# WHAT TO PRODUCE:
Throughout the records below, find each line holding "computer" and copy it.

# DATASET RECORDS:
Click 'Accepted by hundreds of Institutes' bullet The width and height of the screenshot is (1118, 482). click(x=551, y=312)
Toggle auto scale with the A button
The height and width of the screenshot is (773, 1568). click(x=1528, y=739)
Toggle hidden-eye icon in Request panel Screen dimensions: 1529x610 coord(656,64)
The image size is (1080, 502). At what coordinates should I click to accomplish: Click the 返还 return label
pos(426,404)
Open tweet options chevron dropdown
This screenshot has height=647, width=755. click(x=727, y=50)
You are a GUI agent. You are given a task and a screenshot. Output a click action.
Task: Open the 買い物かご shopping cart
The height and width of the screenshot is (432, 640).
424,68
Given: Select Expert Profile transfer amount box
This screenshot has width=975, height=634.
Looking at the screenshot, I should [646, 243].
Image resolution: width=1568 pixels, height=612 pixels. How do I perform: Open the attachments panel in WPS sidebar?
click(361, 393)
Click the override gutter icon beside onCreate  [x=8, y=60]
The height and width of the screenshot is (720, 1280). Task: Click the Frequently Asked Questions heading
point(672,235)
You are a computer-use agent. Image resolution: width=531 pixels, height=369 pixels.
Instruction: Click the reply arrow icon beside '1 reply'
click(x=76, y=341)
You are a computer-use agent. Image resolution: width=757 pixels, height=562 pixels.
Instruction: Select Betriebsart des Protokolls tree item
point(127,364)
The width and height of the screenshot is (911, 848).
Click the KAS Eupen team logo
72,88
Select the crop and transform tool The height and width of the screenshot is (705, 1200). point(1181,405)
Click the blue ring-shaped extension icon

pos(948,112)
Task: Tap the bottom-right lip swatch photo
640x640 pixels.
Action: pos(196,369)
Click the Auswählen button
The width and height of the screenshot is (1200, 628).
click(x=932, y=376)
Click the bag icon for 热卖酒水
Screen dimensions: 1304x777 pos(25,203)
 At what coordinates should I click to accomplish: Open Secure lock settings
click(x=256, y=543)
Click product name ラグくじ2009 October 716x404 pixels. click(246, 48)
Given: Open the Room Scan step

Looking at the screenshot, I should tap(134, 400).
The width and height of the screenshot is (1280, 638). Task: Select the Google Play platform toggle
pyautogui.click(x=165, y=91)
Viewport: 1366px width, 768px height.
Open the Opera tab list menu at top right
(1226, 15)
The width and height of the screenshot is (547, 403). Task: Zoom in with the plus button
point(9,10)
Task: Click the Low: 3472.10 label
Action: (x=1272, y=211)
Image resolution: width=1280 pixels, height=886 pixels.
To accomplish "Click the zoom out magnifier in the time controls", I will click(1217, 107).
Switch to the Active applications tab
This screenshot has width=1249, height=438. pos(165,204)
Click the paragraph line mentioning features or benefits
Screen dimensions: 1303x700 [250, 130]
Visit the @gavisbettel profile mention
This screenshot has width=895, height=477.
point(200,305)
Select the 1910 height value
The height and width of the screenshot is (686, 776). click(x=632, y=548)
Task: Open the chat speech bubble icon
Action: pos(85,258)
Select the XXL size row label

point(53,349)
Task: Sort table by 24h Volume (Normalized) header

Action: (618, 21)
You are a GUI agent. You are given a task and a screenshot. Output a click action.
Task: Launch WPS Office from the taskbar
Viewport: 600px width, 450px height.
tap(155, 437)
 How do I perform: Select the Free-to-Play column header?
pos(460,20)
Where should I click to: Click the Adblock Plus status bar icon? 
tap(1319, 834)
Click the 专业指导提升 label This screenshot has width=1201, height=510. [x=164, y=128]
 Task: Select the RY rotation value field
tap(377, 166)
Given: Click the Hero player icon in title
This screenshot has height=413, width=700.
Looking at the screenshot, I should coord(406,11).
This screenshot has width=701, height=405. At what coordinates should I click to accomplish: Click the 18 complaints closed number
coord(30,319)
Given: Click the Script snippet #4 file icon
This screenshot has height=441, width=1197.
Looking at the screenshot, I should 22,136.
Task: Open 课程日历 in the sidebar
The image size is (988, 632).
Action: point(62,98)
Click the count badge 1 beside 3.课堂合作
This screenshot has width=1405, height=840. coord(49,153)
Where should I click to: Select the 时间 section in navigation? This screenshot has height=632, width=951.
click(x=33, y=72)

# WRITTEN RESPONSE:
You are a computer-use agent. Image resolution: width=531 pixels, height=369 pixels.
You are a computer-use agent. Image resolution: width=757 pixels, height=562 pixels.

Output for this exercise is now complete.